**ИСХОДНЫЙ ТЕКСТ**:
>>>

Гоголь
Шрифт:
Друг П. П. В. Нащокин утверждал, в беседе с редактором „Русского архива“ П. И. Бартеневым, что: „Гоголь никогда не был близким человеком к Пушкину. Пушкин, радостно и приветливо встречавший всякое молодое дарование, принимал к себе Гоголя, оказывал ему покровительство, заботился о внимании к нему публики, хлопотал лично о постановке на сцену Ревизора, одним словом, выводил Гоголя в люди“. — Нащокин никак не может согласиться, чтобы Гоголь читал Пушкину свои Мертвые Души. Он говорит, что Пушкин всегда рассказывал ему о всяком замечательном произведении. О Мертвых же Душах не говорил (по справедливому замечанию пушкиниста М. А. Цявловского, „утверждение Нащокина говорит только о том, что чтение это не оставило у Пушкина сильного впечатления“. — Б. С.). Хвалил он ему Ревизора, особенно Тараса Бульбу. О сей последней пьесе Пушкин рассказывал Нащокину, что описание степей внушил он. Пушкину какой-то знакомый господин очень живо описывал в разговоре степи. Пушкин дал случай Гоголю послушать и внушил ему вставить в Бульбу описание степи» (речь идет о выходце с Украины Семене Даниловиче Шаржинском, чиновнике почтового ведомства).

<<<

**ЗАДАНИЯ**:
A. Перечислите все произведения Гоголя, упомянутые в отрывке о Гоголе и Пушкине.
B. Где служил человек, который описывал Пушкину степи, согласно отрывку о Гоголе и Пушкине?
C. Подхватите отрывок о Гоголе и Пушкине и продолжите его после последней фразы.

**ФРАГМЕНТ ДАННЫХ**:
>>>

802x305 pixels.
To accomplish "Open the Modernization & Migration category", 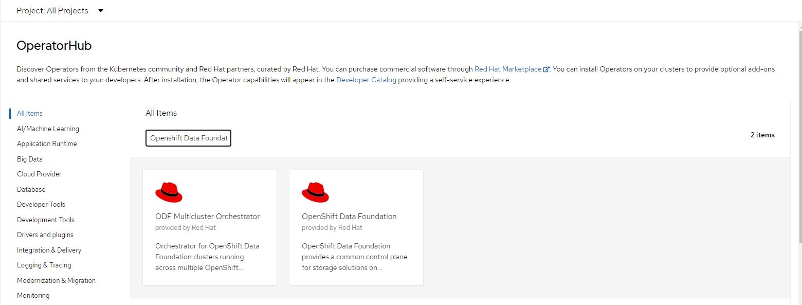I will click(x=56, y=280).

<<<

**ОТВЕТЫ**:
A. «Ревизор», «Мертвые Души», «Тарас Бульба».

B. В почтовом ведомстве.

C.
П. и Гоголь далеко не всегда совпадали в оценке литературных явлений. По свидетельству П. В. Анненкова, он сам слышал от Гоголя, как рассердился на него П. за легкомысленный приговор Мольеру: «Пушкин, — говорил Гоголь, дал мне порядочный выговор и крепко побранил за Мольера. Я сказал, что интрига у него почти одинакова и пружины схожи между собой. Тут он меня поймал и объяснил,
По свидетельству А. С. Данилевского, записанному В. Н. Шенроком, Гоголь, будучи в тот момент в Париже, очень тяжело пережил гибель П.: «А. С. Данилевский рассказывал мне, как однажды он встретил на дороге Гоголя, идущего с Ал. Ив. Тургеневым. Гоголь отвел его в сторону и сказал: — „Ты знаешь, как я люблю свою мать; но если б я потерял даже ее, я не мог бы быть так огорчен, как теперь: Пушкин в этом мире не существует больше“. В самом деле, он казался сильно опечаленным и удрученным».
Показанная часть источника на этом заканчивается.